(The problem): Give the data below again exactly as written, without its pictures.

(Information supplied):

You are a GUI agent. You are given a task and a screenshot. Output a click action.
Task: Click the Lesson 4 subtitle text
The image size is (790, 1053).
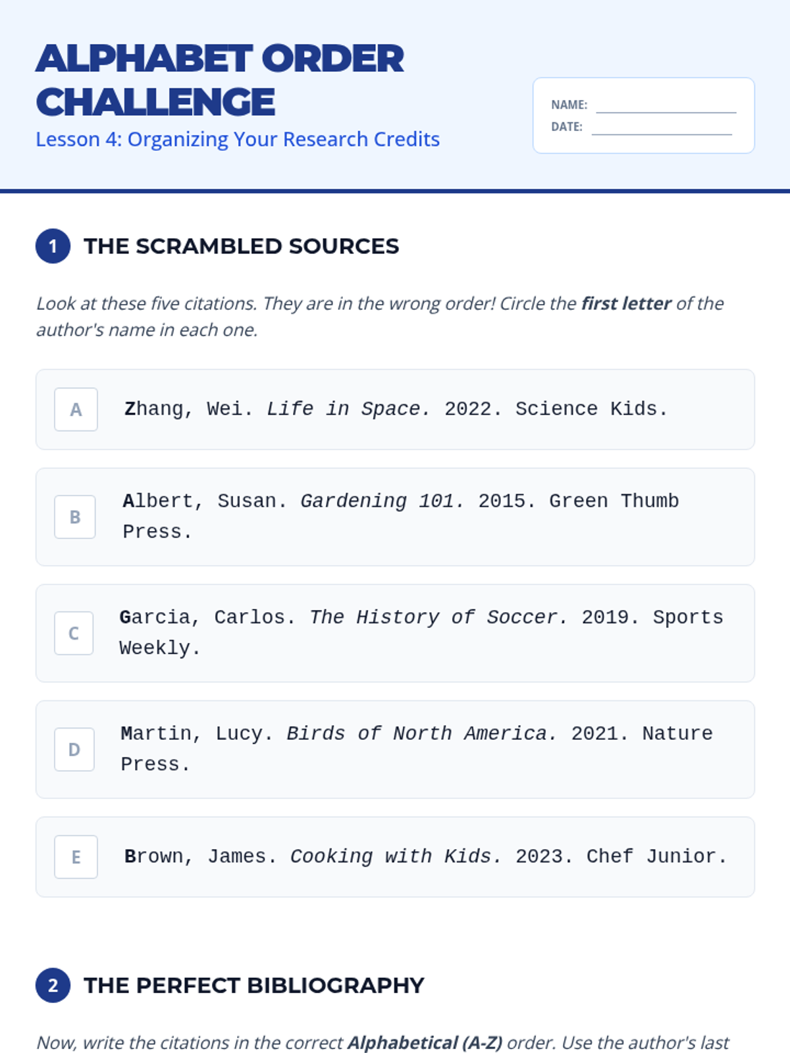[238, 140]
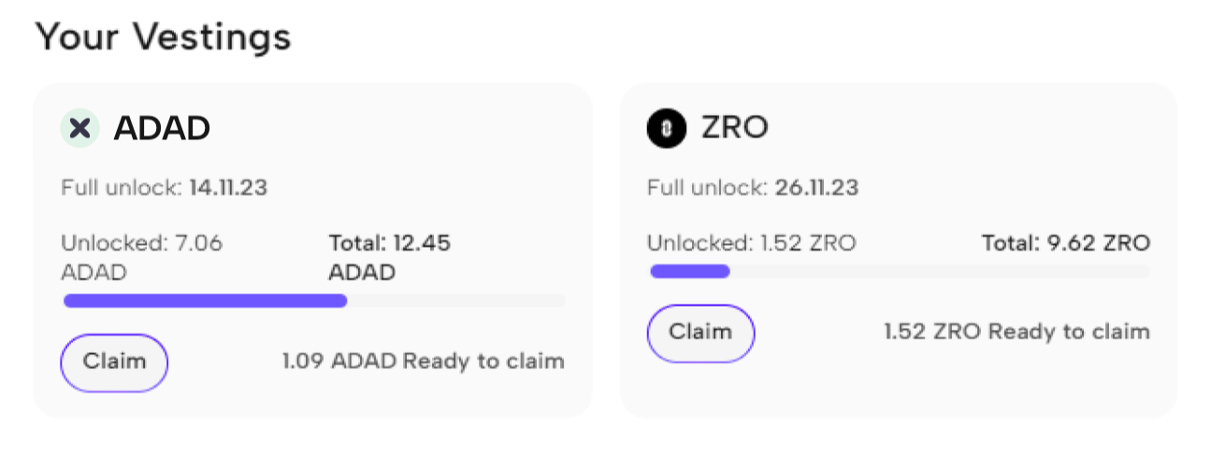The width and height of the screenshot is (1211, 457).
Task: Click ADAD full unlock date 14.11.23
Action: coord(228,188)
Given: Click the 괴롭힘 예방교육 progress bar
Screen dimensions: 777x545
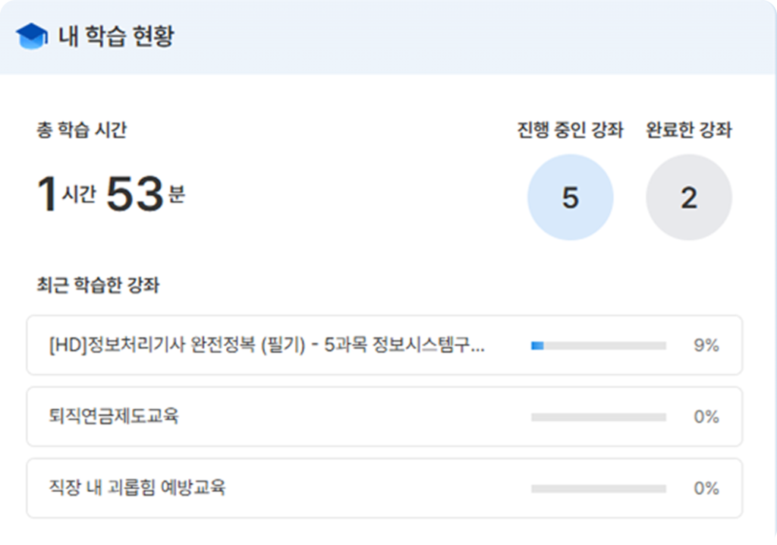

(Written response):
You are a GUI agent. You are given a task and a screenshot. Output a click action.
Task: Click the Lesson 4 subtitle text
The image size is (790, 1053).
[238, 140]
The width and height of the screenshot is (1211, 457).
Task: Click ADAD full unlock date 14.11.23
Action: coord(228,188)
Given: Click the 괴롭힘 예방교육 progress bar
Screen dimensions: 777x545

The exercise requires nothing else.